Great advances have been made during the past two decades in direct calculation of quantum transitions in complex molecular environments and intricate quantum dynamical processes involving open and/or driven environments. To this end, depending on the nature of physical observables and systems, transitions can be characterized by rates or may require more complete quantum description.
For the calculation of rates, Fermi’s golden rule (FGR) has been widely and successfully used for various molecular systems. However, in its applications to complex molecular systems, there are some ambiguities and issues requiring further refinement and development of FGR. In this talk, I will provide a short summary of our FGR-based theories of resonance energy transfer and charge transfer, and the energy gap law that can account for new quantum effects that were missing in previously established theories. Applications of some of these to light harvesting complexes and organic molecular aggregates are demonstrated as well.

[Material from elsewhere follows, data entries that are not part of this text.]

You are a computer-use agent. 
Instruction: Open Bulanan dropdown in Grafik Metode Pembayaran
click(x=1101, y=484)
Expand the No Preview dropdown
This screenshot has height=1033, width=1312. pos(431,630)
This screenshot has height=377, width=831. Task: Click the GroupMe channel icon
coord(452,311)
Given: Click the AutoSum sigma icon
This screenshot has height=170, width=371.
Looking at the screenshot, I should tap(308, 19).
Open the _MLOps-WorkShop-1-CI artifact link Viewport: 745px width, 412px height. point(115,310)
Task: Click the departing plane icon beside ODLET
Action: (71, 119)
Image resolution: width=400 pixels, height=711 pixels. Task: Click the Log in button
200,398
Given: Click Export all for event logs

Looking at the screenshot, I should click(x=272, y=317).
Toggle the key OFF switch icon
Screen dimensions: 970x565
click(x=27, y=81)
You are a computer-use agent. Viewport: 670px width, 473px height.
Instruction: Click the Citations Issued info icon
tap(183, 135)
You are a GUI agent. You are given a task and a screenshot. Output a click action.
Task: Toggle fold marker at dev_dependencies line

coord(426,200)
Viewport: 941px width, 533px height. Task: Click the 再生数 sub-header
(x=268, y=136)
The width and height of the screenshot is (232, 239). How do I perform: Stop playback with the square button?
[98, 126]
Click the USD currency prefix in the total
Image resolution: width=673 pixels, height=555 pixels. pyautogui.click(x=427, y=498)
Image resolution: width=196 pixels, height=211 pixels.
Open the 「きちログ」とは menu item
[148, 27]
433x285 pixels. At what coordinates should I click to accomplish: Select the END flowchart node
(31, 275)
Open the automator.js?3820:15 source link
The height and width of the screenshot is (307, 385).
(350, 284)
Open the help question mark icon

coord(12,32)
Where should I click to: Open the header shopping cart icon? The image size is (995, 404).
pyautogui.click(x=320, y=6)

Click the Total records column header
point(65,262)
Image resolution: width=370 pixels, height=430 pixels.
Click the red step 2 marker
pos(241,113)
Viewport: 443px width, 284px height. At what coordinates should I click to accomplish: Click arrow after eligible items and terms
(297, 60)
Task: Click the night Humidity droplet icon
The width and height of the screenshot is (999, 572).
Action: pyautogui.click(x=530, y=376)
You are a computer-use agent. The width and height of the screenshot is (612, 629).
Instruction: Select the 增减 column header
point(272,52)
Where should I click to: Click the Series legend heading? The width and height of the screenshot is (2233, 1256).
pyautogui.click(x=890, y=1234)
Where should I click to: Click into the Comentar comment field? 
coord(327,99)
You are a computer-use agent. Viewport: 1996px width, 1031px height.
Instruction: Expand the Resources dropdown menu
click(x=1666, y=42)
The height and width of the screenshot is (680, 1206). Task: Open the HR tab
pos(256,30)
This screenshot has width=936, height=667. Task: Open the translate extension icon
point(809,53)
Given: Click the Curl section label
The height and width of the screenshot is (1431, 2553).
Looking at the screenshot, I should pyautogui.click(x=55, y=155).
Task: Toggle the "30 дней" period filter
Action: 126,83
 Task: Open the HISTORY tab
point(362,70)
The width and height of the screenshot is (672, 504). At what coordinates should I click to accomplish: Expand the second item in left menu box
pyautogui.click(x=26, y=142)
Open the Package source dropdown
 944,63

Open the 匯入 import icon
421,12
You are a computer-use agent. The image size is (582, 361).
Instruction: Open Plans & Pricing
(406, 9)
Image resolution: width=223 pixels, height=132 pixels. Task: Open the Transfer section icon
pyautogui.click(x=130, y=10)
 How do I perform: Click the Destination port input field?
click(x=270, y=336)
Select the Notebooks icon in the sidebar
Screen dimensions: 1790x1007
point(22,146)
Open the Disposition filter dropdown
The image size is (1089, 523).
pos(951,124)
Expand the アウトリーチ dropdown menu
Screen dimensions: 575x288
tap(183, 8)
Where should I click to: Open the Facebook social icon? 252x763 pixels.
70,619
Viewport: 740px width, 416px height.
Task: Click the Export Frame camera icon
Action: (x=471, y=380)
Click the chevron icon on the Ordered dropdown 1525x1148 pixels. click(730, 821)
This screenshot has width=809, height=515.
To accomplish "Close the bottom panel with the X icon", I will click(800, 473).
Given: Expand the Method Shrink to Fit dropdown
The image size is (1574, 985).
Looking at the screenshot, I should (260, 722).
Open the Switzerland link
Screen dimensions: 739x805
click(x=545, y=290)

For transitions that go beyond simple rate description, (quantum) master equation has been successful. In this talk, I will provide a general overview of these approaches and remaining issues to be addressed, and explain some of theoretical efforts we have been pursuing such as polaron transformed quantum master equation and quantum Fokker-Planck equation.
For driven quantum dynamical processes such as in quantum control and quantum sensing, accurate dynamics calculation of quantum systems driven by time dependent Hamiltonian is essential. However, efficient implementations of such calculations are in general challenging and may incur artifacts if not done correctly. Magnus expansion provides a formally superior starting point in this respect since any finite truncation approximation remains unitary. This talk presents simple and straightforward general quantum propagators based on the Magnus expansion we have recently developed, and their applications for driven quantum dynamics calculations.